→ **Texto proporcionado**:
· · · · ·

LA CUMBRE
Me encontraba perdido en la calle, cuando un vieja octogenaria me llamó por mi nombre. Ni idea quién era. No la reconocí, pero luego de que se presentó, se trataba de una mujer guapísima que participó en el reinado de belleza de Cartagena, hace varias décadas.
¡No lo podía creer! ¡Semejante esperpento! Oculté en seguida mi sorpresa, y la saludé con el: “Hace rato no te veía”, y luego con el: “Sigues tan bonita como siempre”. Y terminé con la disculpa rola: “No nos volvimos a ver, porque no te dejaste ver para atenderte”. Caminamos un trecho largo diciendo pendejadas, hasta que surgió el tema de “La Cumbre”.
Había ocurrido en Cartagena del 9 al 15 de abril del 2012, y habían concurrido a ella como 30 presidentes americanos. Ella estaba feliz con lo ocurrido. Y su comentario de fondo fue que lo más importante fue haber visto a Shakira cantando el himno nacional, y a la niña de 10 años, que entró a la cumbre saltando, dando giros y llevando en la mano el colibrí, que fue el símbolo de la reunión, para decirles a los presidentes lo importante de lograr que América esté unida.
Luego discutimos acaloradamente, ya que no era partidaria, como Obama, de legalizar la droga. Ella sostenía que el consumidor no tenía la culpa. El drogado está drogado sin culpa, ya que se ha transformado en enfermedad. ¡Imagínate!, me dijo, el problema se convierte en un problema de salud pública. ¡Ya se sale de las manos!
Yo le hice ver que el drogado, antes de estar drogado, tiene que haberse dado cuenta del asunto, tanto con problemas para él, como para su familia y la sociedad. Ella, ante esto fue muy clara: “No tiene la culpa porque está drogado”. ¡Pobrecito! En eso Obama tiene razón.
Le propuse entonces pasar el tema de problema de salud pública, a la necesidad de hacer efectiva la cultura educativa de todo el mundo y del joven, especialmente. ¡Qué va! ¡No sea chinche! Me respondió con cuatro piedras en la mano. ¡Eso nace con uno! Nadie se resiste a un clorhidrato de cocaína. ¡Es superior a las fuerzas que uno tenga! Me hizo ver de mil maneras los tropiezos que ha tenido con los nietos y los biznietos frente a la droga. No vale decirles… y cuando ya no se puede hacer nada, entonces lo que queda es un tratamiento médico que sirve para una temporada, antes de volver a empezar a hacer lo mismo de siempre. ¿Será que Dios nos abandonó?, le pregunté. Y ella, de una buena vez me dijo que Dios era en esto detestable. Tiene todo el poder para arreglar el lío y no lo hace. Es omiso, y creo que no le importa nada el problema.

· · · · ·

→ **Datos para analizar**:
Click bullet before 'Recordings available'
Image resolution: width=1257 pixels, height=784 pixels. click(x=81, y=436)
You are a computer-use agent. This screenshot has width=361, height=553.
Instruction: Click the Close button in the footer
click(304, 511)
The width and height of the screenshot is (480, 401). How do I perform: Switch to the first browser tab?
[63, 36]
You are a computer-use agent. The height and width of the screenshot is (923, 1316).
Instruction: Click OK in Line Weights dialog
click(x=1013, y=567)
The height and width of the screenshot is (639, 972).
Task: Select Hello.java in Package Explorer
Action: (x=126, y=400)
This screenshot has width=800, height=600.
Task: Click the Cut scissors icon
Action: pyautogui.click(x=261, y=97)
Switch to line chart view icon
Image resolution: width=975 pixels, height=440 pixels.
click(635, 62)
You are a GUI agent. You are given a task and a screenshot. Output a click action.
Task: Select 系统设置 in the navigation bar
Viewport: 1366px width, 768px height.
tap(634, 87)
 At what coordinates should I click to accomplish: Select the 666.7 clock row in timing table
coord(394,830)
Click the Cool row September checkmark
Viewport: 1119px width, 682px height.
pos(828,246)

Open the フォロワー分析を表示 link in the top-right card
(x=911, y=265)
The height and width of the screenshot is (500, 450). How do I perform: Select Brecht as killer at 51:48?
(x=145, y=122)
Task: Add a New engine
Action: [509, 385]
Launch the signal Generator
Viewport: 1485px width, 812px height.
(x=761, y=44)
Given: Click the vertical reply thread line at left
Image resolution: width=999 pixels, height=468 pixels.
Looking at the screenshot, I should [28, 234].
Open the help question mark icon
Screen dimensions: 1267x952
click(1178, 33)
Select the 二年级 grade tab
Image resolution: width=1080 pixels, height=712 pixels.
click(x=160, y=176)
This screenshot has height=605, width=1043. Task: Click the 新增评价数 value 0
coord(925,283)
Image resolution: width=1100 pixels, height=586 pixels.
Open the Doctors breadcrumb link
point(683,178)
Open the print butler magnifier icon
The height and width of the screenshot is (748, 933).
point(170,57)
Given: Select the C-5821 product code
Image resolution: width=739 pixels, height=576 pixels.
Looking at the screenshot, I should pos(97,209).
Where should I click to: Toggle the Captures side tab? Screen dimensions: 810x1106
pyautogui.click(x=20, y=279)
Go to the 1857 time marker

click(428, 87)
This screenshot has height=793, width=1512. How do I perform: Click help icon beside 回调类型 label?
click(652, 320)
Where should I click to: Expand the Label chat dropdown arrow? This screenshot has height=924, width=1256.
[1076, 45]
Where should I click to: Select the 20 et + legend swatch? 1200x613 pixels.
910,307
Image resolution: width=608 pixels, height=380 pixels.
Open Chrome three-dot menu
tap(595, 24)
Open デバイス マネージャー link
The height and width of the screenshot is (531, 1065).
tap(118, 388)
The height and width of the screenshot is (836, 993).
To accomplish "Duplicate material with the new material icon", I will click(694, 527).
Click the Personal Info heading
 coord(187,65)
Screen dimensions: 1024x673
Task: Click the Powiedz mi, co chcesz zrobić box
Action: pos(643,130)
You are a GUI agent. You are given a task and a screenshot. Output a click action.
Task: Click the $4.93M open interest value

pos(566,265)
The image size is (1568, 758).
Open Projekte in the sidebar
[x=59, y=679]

· · · · ·

→ **Tareas del ejercicio**:
[1] Según el texto «La Cumbre», ¿en qué fechas se celebró la reunión en Cartagena?
[2] Enumera todas las frases entre comillas que el narrador dirige a la mujer en el texto «La Cumbre».
[3] Prolonga el texto «La Cumbre» a partir de su última oración.
Las entradas no se necesitan para resolver ninguna tarea.

→ **Respuestas por tarea**:
[1] Del 9 al 15 de abril de 2012.

[2]
- "Hace rato no te veía"
- "Sigues tan bonita como siempre"
- "No nos volvimos a ver, porque no te dejaste ver para atenderte"

[3]
Me tocó proponerle un tema diferente, a ver si lograba que Dios no fuera un tipo tan detestable. ¿No te parece que la Pascua que acaba de pasar, contradice tu idea de hacer de Dios una persona omisa, indolente? Me miró con picardía: “¡Ya sé lo que vas a decir!”, me respondió y se calló como si hubiera bajado sobre ella el telón de boca del Teatro Colón.
Luego de un minuto de silencio, le pregunté como quién no quiera la cosa: ¿Sabes que es un telón de boca? De qué me estas hablando, me dijo asustada. Y le conté, un telón de boca es una pieza de tela o papel pintado situada normalmente en la boca de la escena, (de ahí su nombre), y que sirve para esconder, antes de la representación, lo que hay dentro del escenario. Sube y baja, o bien se abre por en medio hacia los lados. ¿Qué sugieres? Me respondió mirándome con mucha rabia, ¿cuál es el jueguito pendejo que me propones?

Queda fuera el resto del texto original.